■ **What needs to be done**
Please return all the records exactly, with nothing left out.

───── Exercise materials ─────

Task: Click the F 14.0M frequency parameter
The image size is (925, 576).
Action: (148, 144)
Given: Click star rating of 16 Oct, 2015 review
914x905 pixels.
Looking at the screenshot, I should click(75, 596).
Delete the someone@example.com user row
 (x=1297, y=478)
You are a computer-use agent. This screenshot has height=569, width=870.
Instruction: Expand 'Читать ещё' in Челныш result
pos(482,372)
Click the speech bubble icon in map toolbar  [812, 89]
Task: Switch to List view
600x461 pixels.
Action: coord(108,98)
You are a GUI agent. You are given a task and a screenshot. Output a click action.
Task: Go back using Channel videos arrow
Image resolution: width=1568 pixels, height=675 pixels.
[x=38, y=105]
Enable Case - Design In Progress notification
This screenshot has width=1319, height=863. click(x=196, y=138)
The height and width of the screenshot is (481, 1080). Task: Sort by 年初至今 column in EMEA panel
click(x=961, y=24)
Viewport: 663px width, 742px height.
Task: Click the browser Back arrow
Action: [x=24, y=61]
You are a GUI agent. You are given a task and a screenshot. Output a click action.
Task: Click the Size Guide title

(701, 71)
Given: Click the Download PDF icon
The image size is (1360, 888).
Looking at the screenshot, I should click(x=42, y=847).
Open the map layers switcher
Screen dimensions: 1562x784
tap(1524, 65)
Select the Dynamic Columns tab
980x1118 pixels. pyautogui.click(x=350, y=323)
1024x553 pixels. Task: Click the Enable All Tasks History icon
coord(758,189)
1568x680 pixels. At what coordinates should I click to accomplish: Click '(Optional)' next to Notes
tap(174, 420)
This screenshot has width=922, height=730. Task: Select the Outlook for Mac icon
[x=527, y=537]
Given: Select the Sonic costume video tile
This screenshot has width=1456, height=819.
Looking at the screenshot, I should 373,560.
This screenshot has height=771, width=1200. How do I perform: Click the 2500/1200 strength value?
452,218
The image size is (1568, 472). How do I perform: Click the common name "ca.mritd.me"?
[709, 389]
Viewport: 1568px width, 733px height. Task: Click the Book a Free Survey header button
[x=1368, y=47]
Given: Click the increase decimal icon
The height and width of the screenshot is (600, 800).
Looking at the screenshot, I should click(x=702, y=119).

─────

■ **Reply to the task**
Task: Click the F 14.0M frequency parameter
The image size is (925, 576).
Action: (148, 144)
Given: Click star rating of 16 Oct, 2015 review
914x905 pixels.
Looking at the screenshot, I should click(75, 596).
Delete the someone@example.com user row
 (x=1297, y=478)
You are a computer-use agent. This screenshot has height=569, width=870.
Instruction: Expand 'Читать ещё' in Челныш result
pos(482,372)
Click the speech bubble icon in map toolbar  [812, 89]
Task: Switch to List view
600x461 pixels.
Action: coord(108,98)
You are a GUI agent. You are given a task and a screenshot. Output a click action.
Task: Go back using Channel videos arrow
Image resolution: width=1568 pixels, height=675 pixels.
[x=38, y=105]
Enable Case - Design In Progress notification
This screenshot has width=1319, height=863. click(x=196, y=138)
The height and width of the screenshot is (481, 1080). Task: Sort by 年初至今 column in EMEA panel
click(x=961, y=24)
Viewport: 663px width, 742px height.
Task: Click the browser Back arrow
Action: [x=24, y=61]
You are a GUI agent. You are given a task and a screenshot. Output a click action.
Task: Click the Size Guide title

(701, 71)
Given: Click the Download PDF icon
The image size is (1360, 888).
Looking at the screenshot, I should click(x=42, y=847).
Open the map layers switcher
Screen dimensions: 1562x784
tap(1524, 65)
Select the Dynamic Columns tab
980x1118 pixels. pyautogui.click(x=350, y=323)
1024x553 pixels. Task: Click the Enable All Tasks History icon
coord(758,189)
1568x680 pixels. At what coordinates should I click to accomplish: Click '(Optional)' next to Notes
tap(174, 420)
This screenshot has width=922, height=730. Task: Select the Outlook for Mac icon
[x=527, y=537]
Given: Select the Sonic costume video tile
This screenshot has width=1456, height=819.
Looking at the screenshot, I should 373,560.
This screenshot has height=771, width=1200. How do I perform: Click the 2500/1200 strength value?
452,218
The image size is (1568, 472). How do I perform: Click the common name "ca.mritd.me"?
[709, 389]
Viewport: 1568px width, 733px height. Task: Click the Book a Free Survey header button
[x=1368, y=47]
Given: Click the increase decimal icon
The height and width of the screenshot is (600, 800).
Looking at the screenshot, I should click(x=702, y=119).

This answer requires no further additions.